Although House liberals voted for the bill with the amendment to keep the process moving forward, Rep. Diana DeGette (D., Colo.) said: "There's going to be a firestorm here. Women are going to realize that a Democratic-controlled House has passed legislation that would prohibit women paying for abortions with their own funds. . . . We're not going to let this into law."

The other side in the abortion dispute also has more than enough votes to kill any final overhaul package.

Obama said the legislation needed to find a balance.

"I want to make sure that the provision that emerges meets that test - that we are not in some way sneaking in funding for abortions, but, on the other hand, that we're not restricting women's insurance choices," Obama said in an interview with ABC News.

Senate Democrats will need Nelson's vote - and those of at least a half-dozen other abortion opponents in their caucus.

They will face a grueling debate against Republicans unified in opposition to the health-care overhaul.

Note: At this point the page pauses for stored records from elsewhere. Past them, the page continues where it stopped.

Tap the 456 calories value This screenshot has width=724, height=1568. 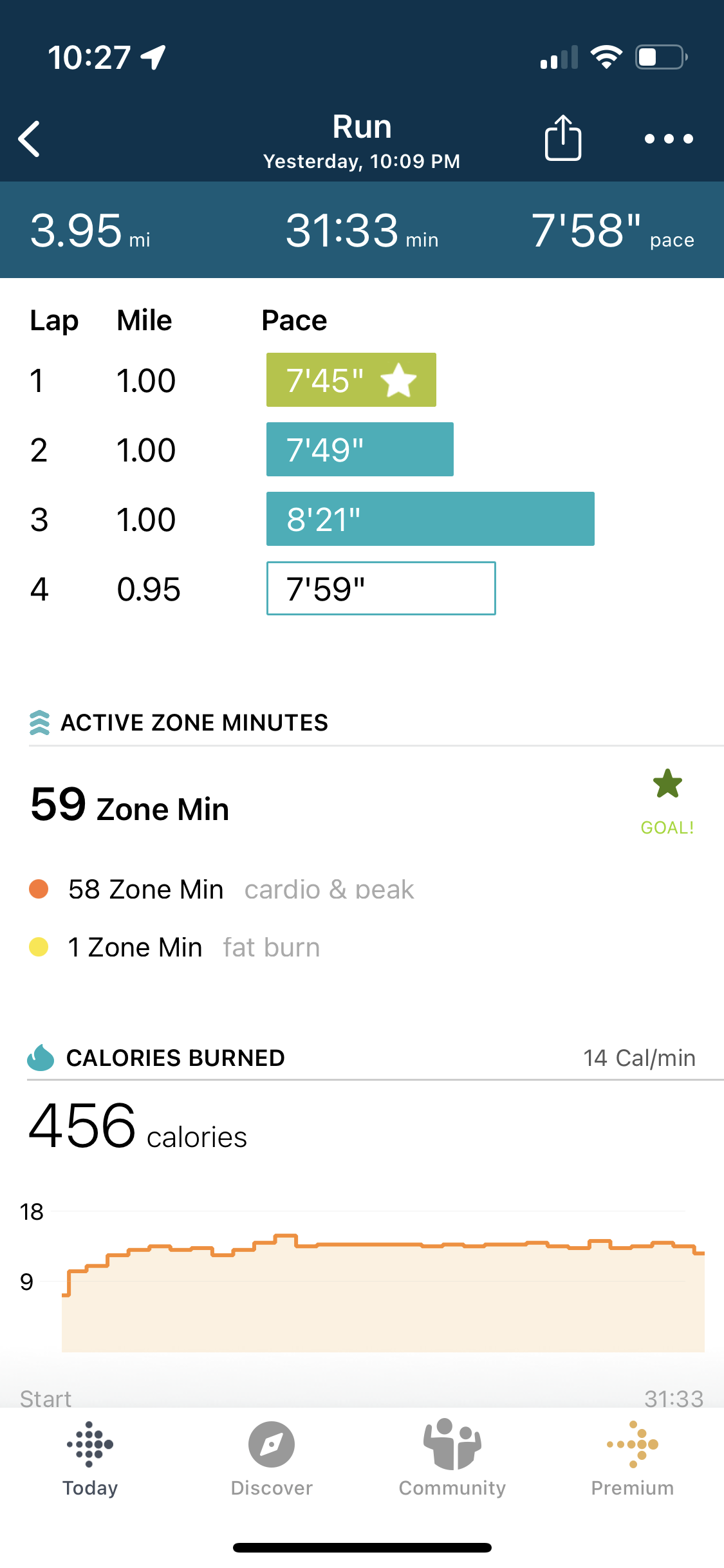[138, 1126]
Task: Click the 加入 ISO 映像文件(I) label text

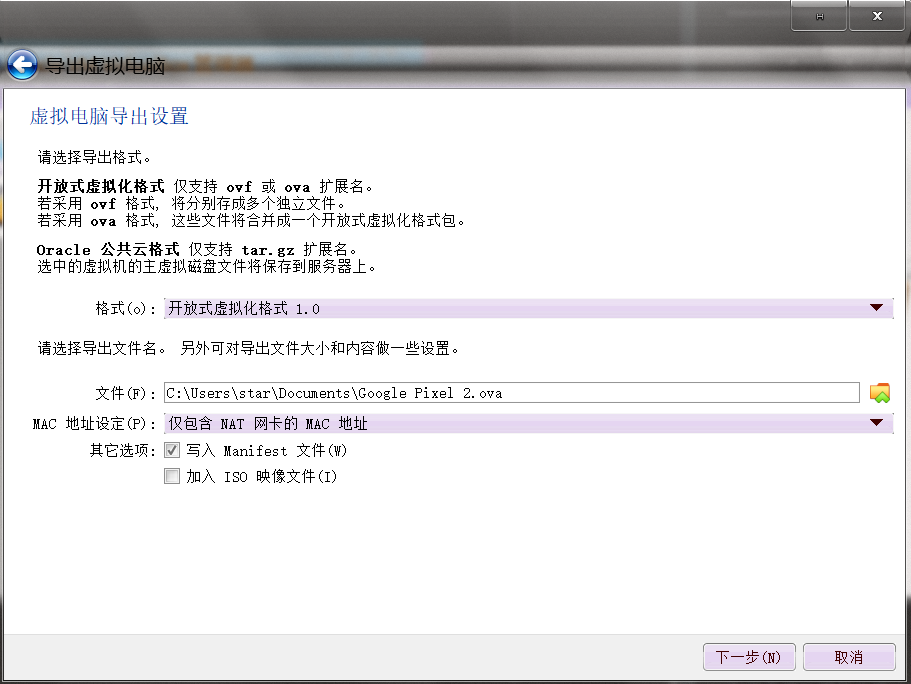Action: point(261,477)
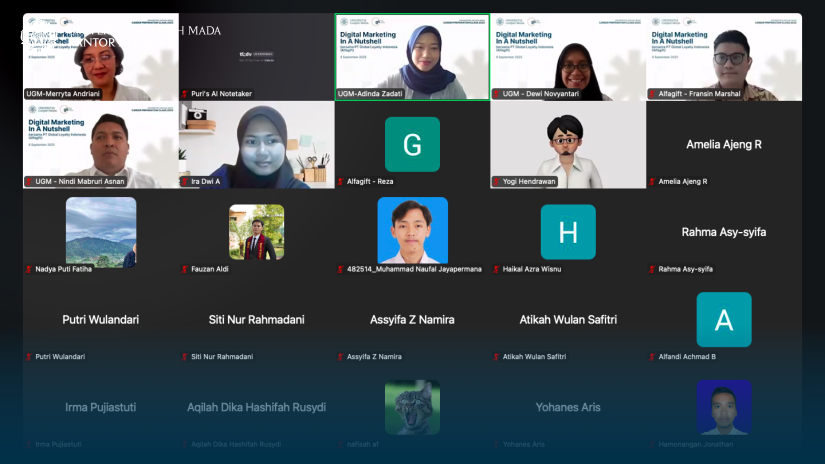Viewport: 825px width, 464px height.
Task: Click the muted mic icon next to Ira Dwi A
Action: tap(185, 182)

"This is a very important issue to Sen. Nelson, and it is highly unlikely he would support a bill that doesn't clearly prohibit federal dollars from going to abortion," said his spokesman, Jake Thompson.

An intraparty fight over abortion is the last thing that Majority Leader Harry Reid (D., Nev.) needs.

Reid is already facing a revolt among Democratic moderates over the government-sponsored health plan that liberals want to incorporate in the legislation as a competitor to private insurance companies.

Reid, who is himself opposed to abortion, will have to confront the issue directly as he puts together a Democratic bill for floor consideration. The committee-passed Senate versions differ on abortion, but none would go as far as the amendment passed by the House.

The House bill would bar the new government insurance plan from covering abortions, except in cases of rape, incest, or the life of the mother being in danger. That's the basic rule currently in federal law.

It would also prohibit health plans that receive federal subsidies in a new insurance marketplace from offering abortion coverage. Insurers, however, could sell separate coverage for abortion, which individuals would have to purchase entirely with their own money.

At issue is a sharp disagreement over how current federal restrictions on abortion funding should apply to what would be a new stream of federal funding to help the uninsured gain coverage.

Abortion opponents have sought to impose the same restrictions that now apply to the federal employee health plan, military health care, and Medicaid, the federal-state health program for the poor.

Abortion-rights supporters say such an approach would threaten women's right to a legal medical procedure already widely covered by private insurance.

The Senate Health Committee bill is largely silent on abortion, a stance that abortion opponents interpret as permitting coverage by private insurance plans that would receive federal subsidies.

The Senate Finance Committee bill attempts to craft a compromise, as the House unsuccessfully tried to do before this weekend's vote tightened restrictions.

The Finance plan would require insurance carriers to separate federal subsidy moneys from funds used to provide abortions, and it would prohibit abortion coverage from being included in a minimum-benefits package. It would require state and regional insurance markets to offer one plan covering abortion and one that did not.

Abortion opponents - including U.S. Catholic bishops - rejected a somewhat similar approach in the House, saying that the approach of keeping federal funds separate amounted to little more than an accounting gimmick.

Visiting Seattle's Swedish Medical Center yesterday, Pelosi said the antiabortion language "would have been in the bill one way or another," so bill backers decided it would be better to include it as an amendment so it would not jeopardize the entire measure.

She said she would continue seeking common ground with abortion opponents.